EXERCISE DIRECTIONS: Copy the rows between the line containing "This screenshot has" and the line containing "coord(78,21)", inclusive, reproducing each one without any change.

DATA TO USE:

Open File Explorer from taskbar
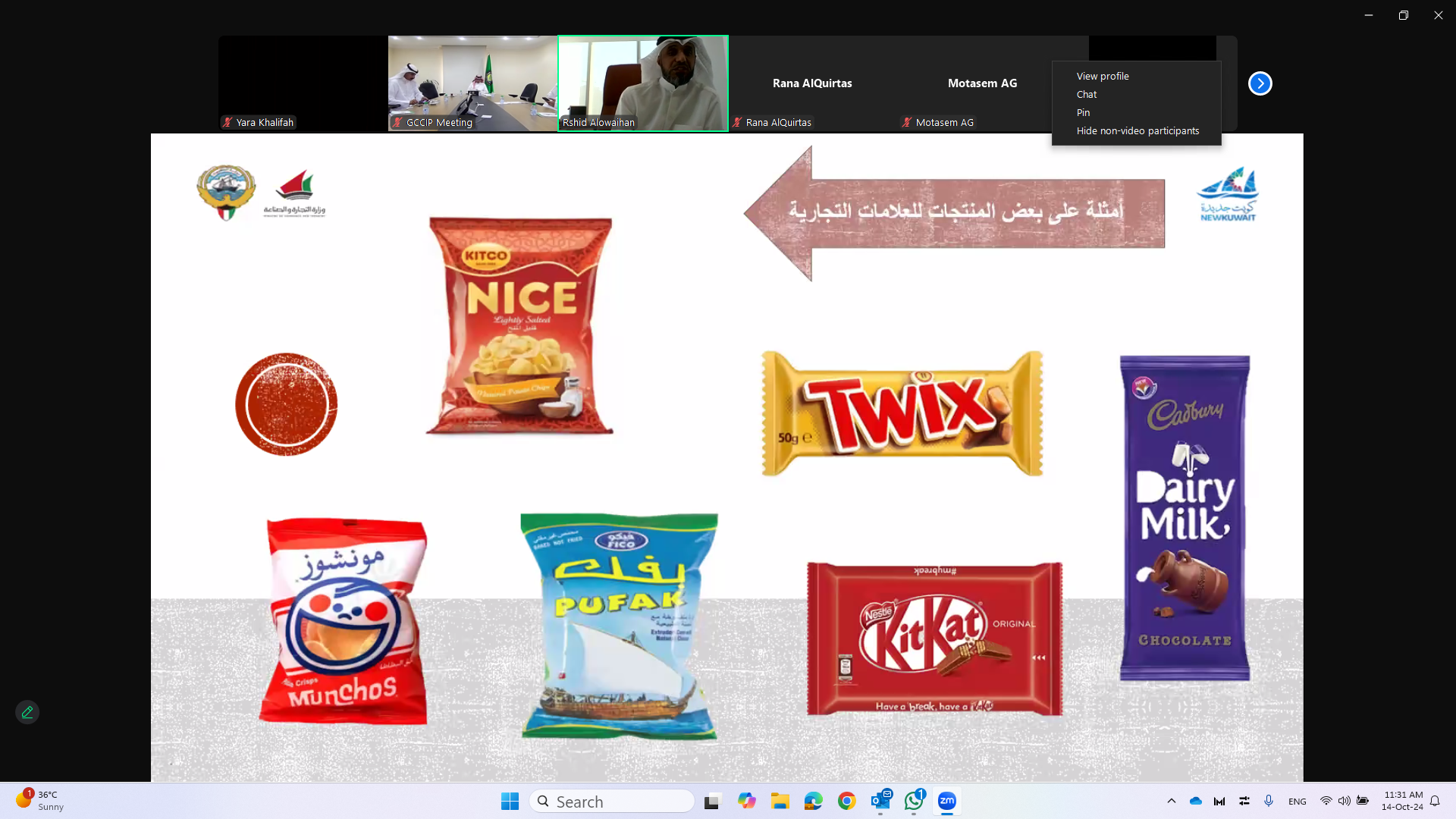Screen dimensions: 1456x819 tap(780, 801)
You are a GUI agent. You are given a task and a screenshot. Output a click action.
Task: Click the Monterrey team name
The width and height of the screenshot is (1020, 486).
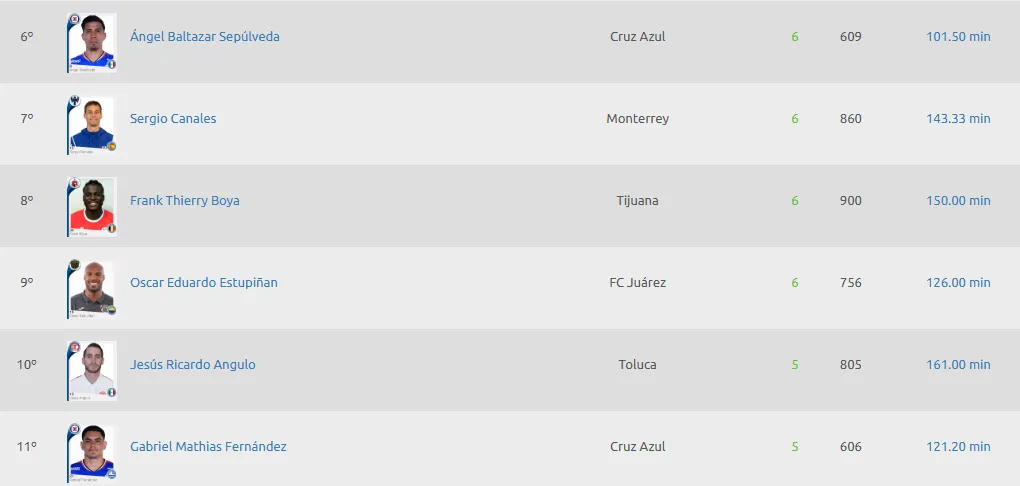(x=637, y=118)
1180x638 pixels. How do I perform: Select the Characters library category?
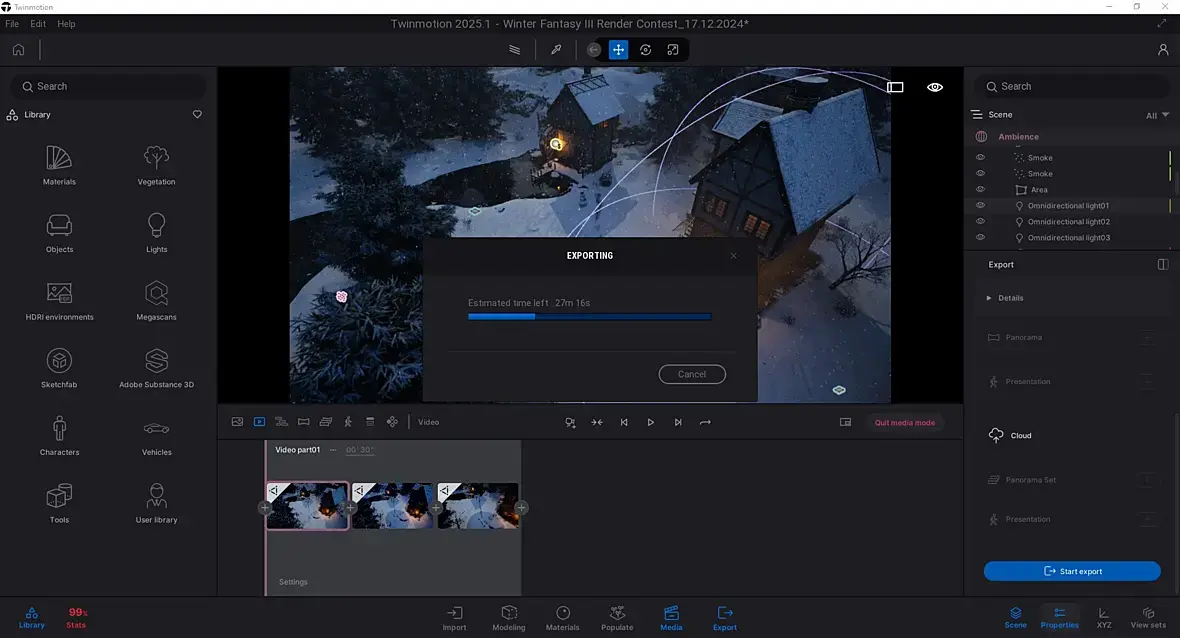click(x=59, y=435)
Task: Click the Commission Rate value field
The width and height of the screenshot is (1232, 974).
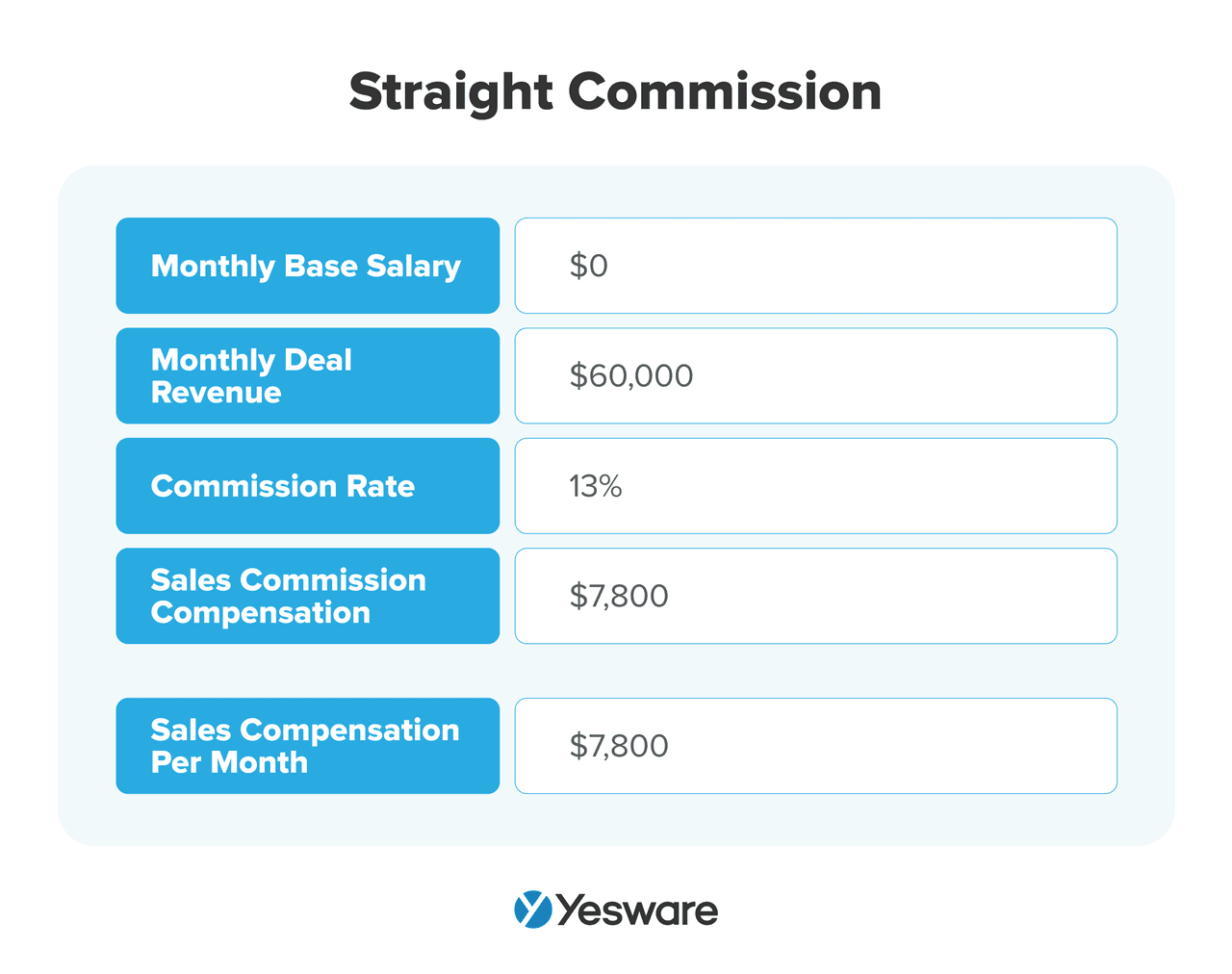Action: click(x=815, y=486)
* * *
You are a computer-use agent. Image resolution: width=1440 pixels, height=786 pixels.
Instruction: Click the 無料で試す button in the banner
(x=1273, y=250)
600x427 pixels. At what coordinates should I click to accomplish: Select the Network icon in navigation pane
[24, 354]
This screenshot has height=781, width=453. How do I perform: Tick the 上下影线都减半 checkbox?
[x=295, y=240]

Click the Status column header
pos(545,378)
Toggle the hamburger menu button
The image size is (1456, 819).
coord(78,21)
--
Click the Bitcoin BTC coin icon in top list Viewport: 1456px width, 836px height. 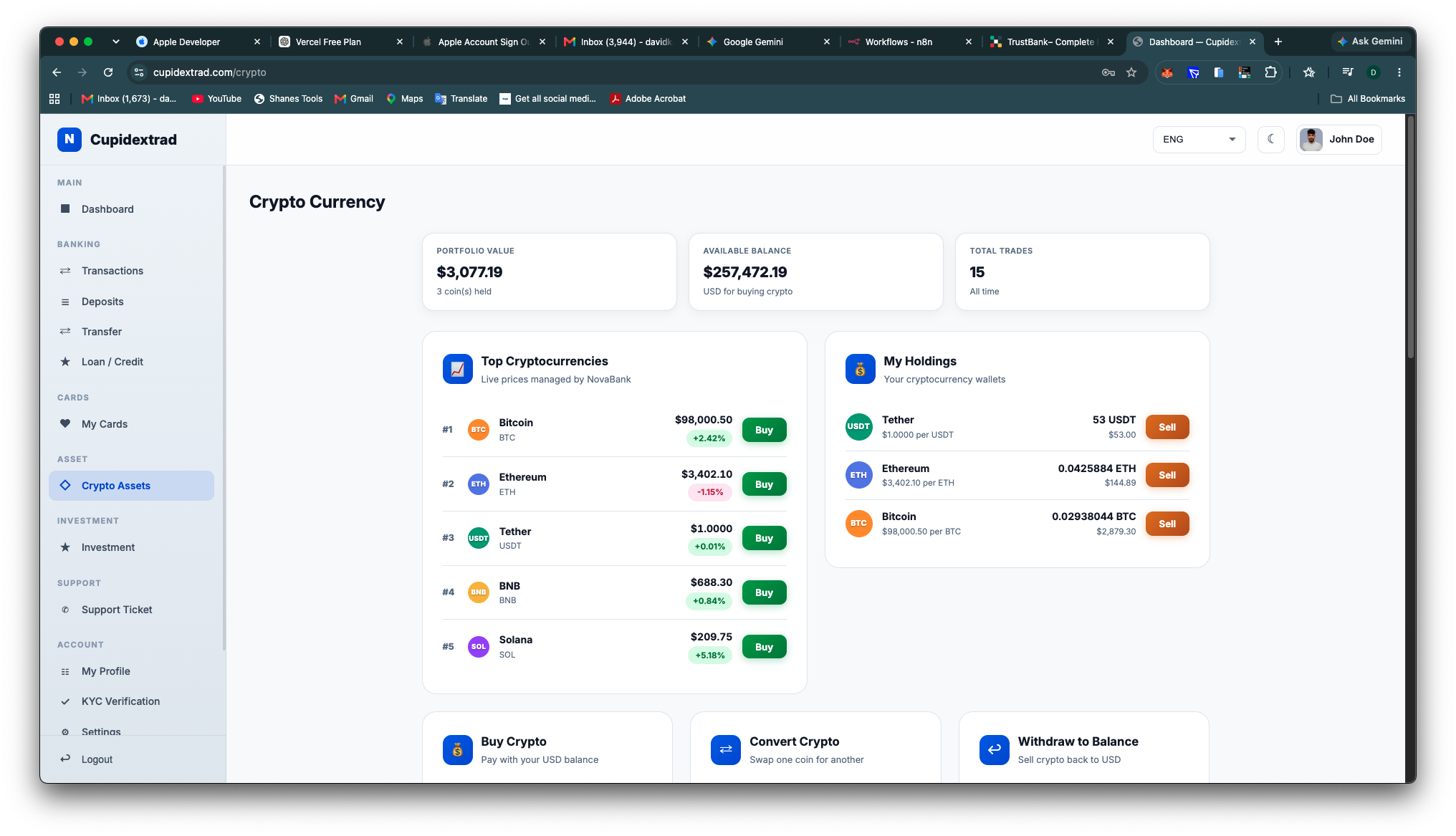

EXPECTED ANSWER:
This screenshot has height=781, width=453. How do I perform: Tick the 上下影线都减半 checkbox?
[x=295, y=240]

Click the Status column header
pos(545,378)
Toggle the hamburger menu button
The image size is (1456, 819).
coord(78,21)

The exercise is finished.